Do this
Copy the lines from the one containing "You are a GUI" through the one containing "coord(14,437)", inclusive, replacing "GUI agent" with "interface agent" and leaving everything else unchanged.

Items
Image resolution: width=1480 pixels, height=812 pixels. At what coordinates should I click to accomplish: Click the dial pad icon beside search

* * *

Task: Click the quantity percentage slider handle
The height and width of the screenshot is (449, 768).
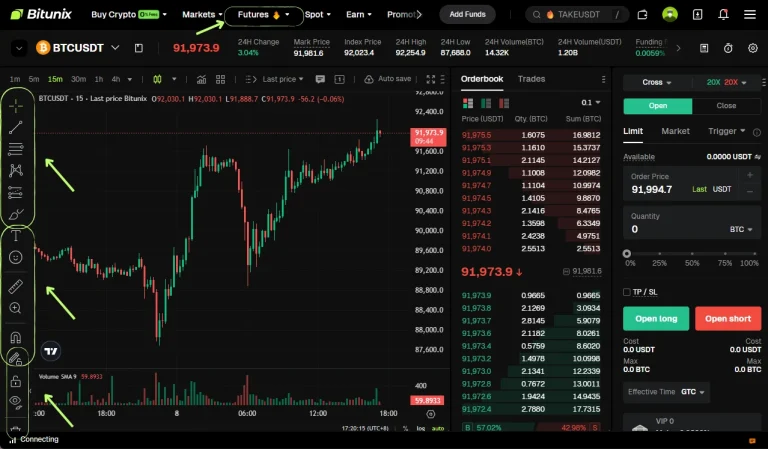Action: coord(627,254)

==

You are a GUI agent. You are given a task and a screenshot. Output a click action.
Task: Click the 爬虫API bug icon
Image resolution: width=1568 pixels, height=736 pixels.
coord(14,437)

Full response
You are a interface agent. You are given a task and a screenshot. Output a click action.
Task: Click the 爬虫API bug icon
Image resolution: width=1568 pixels, height=736 pixels.
coord(14,437)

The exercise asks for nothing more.